═════ RECORD EXTRACTS

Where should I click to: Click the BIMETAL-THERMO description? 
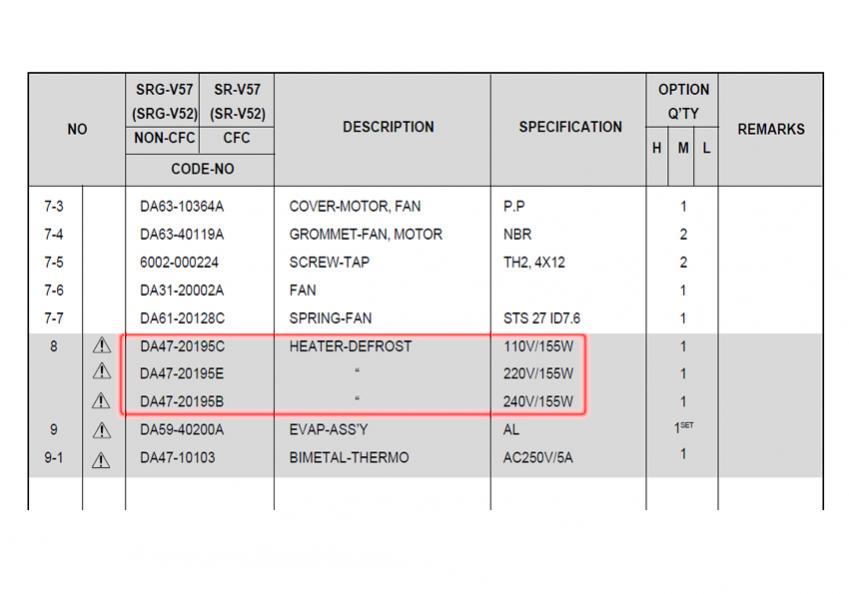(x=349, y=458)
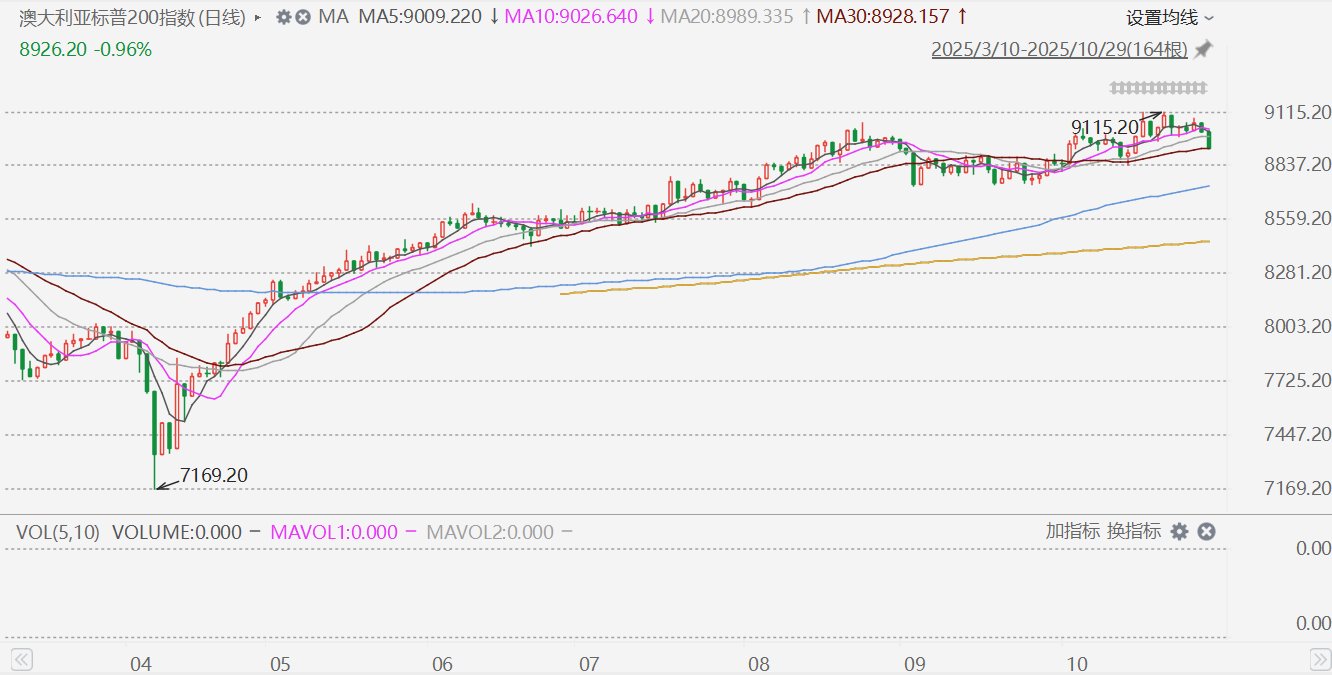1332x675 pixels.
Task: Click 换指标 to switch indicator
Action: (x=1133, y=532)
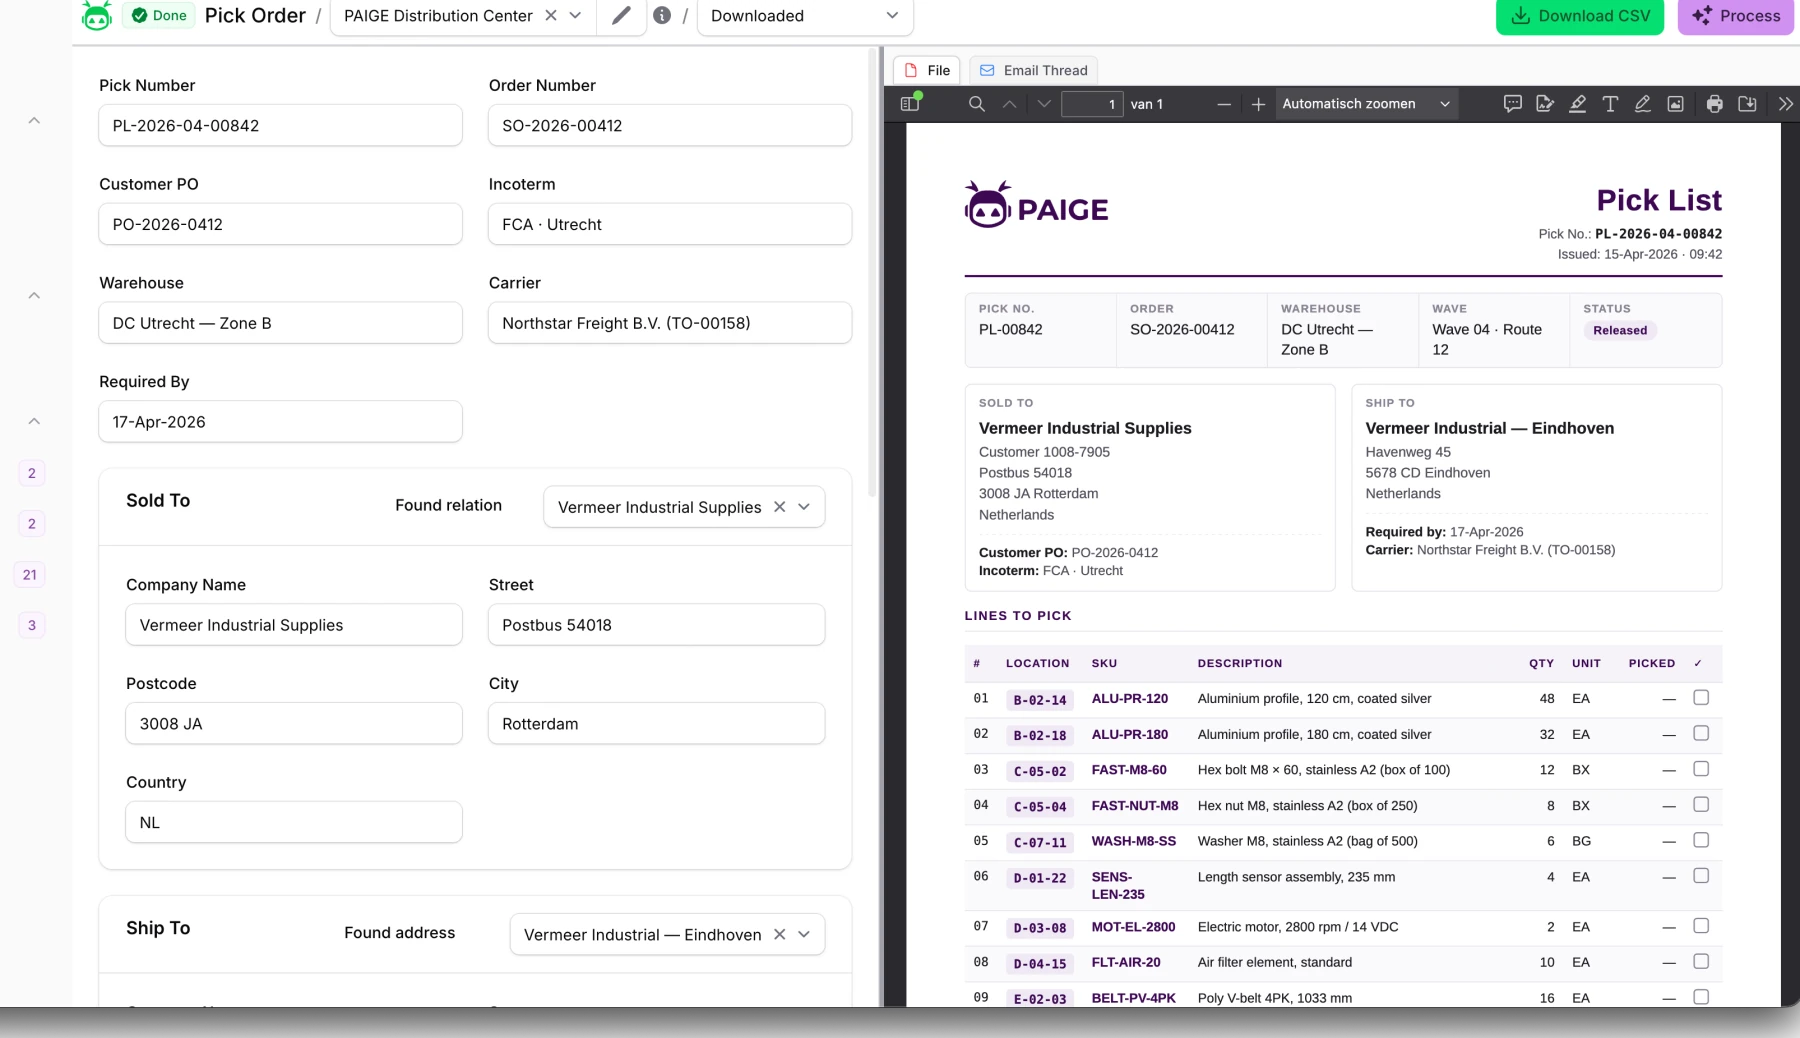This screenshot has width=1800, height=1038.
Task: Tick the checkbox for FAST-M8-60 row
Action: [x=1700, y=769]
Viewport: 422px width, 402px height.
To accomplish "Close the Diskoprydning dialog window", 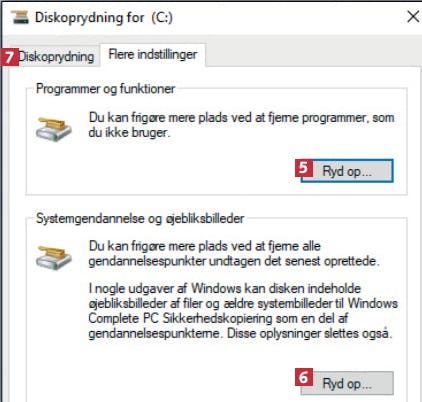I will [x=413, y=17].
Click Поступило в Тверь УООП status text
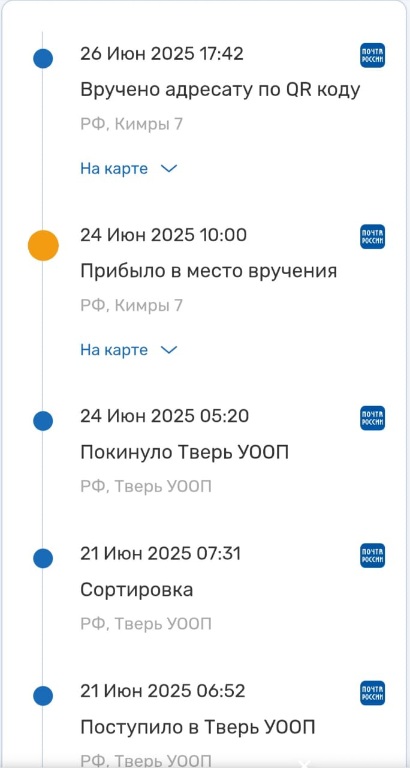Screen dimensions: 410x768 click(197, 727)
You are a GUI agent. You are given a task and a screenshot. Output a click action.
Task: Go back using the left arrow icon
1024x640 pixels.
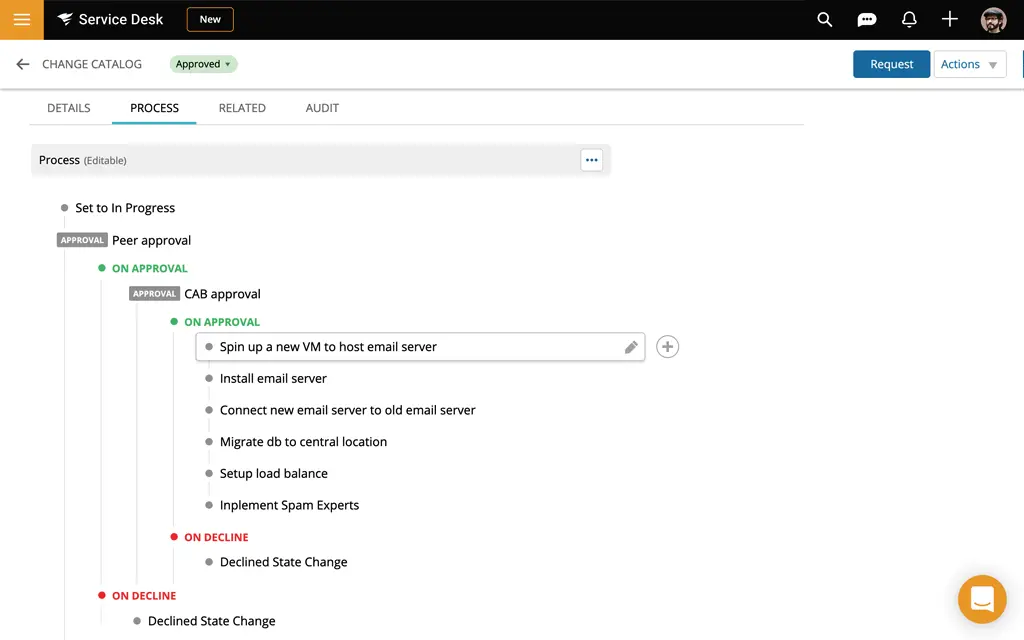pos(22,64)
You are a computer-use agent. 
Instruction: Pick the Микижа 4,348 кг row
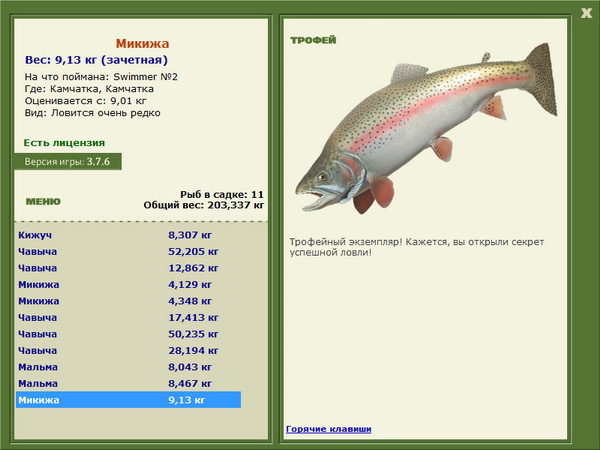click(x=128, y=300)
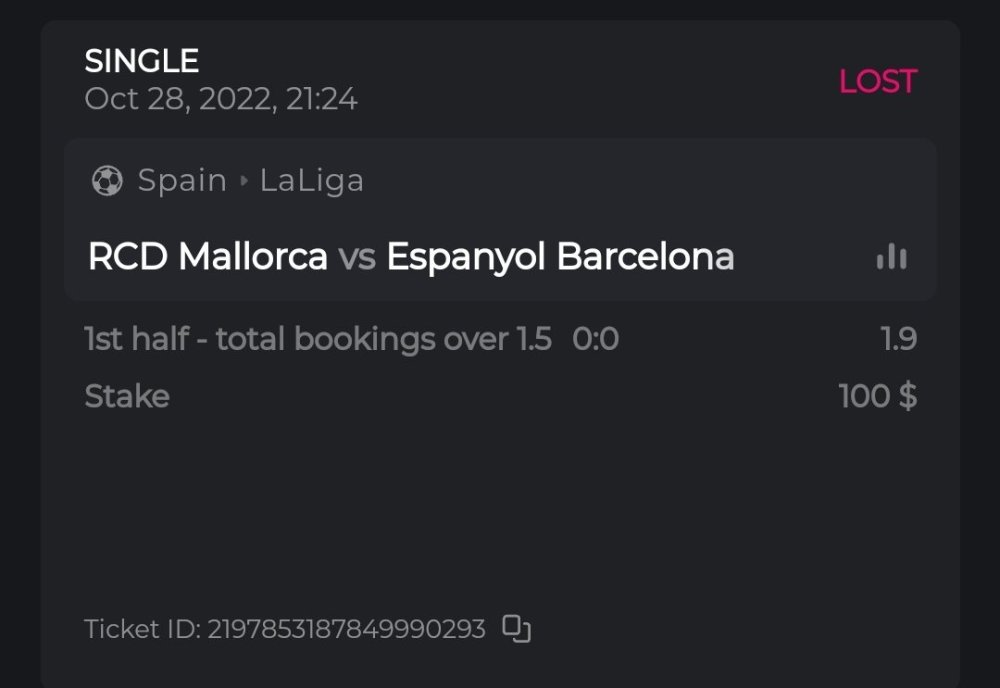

══════════

TASK TO CARRY OUT:
Reproduce verbatim every line from the one containing "Click Поступило в Тверь УООП status text" through the end of the records, leaving the pictures out.

SOLUTION TO THIS PROBLEM:
Click Поступило в Тверь УООП status text
Screen dimensions: 410x768 click(197, 727)
You are a GUI agent. You are given a task and a screenshot. Output a click action.
Task: Go back using the left arrow icon
1024x640 pixels.
pos(22,64)
You are a computer-use agent. 
Instruction: Pick the Микижа 4,348 кг row
click(x=128, y=300)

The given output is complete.